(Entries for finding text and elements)
'''

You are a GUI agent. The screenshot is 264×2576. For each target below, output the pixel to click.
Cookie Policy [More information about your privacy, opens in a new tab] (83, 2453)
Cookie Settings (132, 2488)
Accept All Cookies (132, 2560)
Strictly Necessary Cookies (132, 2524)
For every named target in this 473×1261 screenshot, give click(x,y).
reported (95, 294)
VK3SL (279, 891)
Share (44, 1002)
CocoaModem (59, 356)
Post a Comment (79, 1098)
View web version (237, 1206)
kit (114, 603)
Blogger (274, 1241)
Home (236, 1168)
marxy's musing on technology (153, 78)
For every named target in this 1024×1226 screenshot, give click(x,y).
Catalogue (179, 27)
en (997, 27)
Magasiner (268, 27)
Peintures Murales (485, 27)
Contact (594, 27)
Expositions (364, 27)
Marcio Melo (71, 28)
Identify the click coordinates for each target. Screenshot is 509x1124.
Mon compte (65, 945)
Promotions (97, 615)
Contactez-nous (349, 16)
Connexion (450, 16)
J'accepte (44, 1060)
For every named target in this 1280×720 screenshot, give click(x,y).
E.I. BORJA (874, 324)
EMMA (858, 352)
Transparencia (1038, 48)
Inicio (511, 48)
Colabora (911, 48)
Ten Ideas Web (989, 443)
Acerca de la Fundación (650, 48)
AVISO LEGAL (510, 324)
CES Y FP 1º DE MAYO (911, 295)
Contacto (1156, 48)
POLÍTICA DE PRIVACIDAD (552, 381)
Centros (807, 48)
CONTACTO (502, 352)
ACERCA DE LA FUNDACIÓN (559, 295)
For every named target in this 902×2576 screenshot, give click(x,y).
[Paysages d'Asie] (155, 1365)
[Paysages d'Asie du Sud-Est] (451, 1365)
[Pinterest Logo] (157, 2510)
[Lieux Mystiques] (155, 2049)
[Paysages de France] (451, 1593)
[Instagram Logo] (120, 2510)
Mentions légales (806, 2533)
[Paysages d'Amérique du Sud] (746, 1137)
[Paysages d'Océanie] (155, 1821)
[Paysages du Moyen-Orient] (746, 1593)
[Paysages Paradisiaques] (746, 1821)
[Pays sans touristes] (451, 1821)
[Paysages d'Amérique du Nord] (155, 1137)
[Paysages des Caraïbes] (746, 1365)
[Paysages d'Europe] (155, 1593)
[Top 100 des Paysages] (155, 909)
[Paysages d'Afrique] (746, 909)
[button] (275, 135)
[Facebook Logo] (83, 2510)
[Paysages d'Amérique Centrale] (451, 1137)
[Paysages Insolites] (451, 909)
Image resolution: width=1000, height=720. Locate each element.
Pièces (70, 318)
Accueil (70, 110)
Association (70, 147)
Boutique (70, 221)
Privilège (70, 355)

'''

• _Task description_
Pull out every line of the rows above that contains the word "named". Case counts.

• _Result for this exercise_
For every named target in this 473×1261 screenshot, give click(x,y).
For every named target in this 1024×1226 screenshot, give click(x,y).
For every named target in this 1280×720 screenshot, give click(x,y).
For every named target in this 902×2576 screenshot, give click(x,y).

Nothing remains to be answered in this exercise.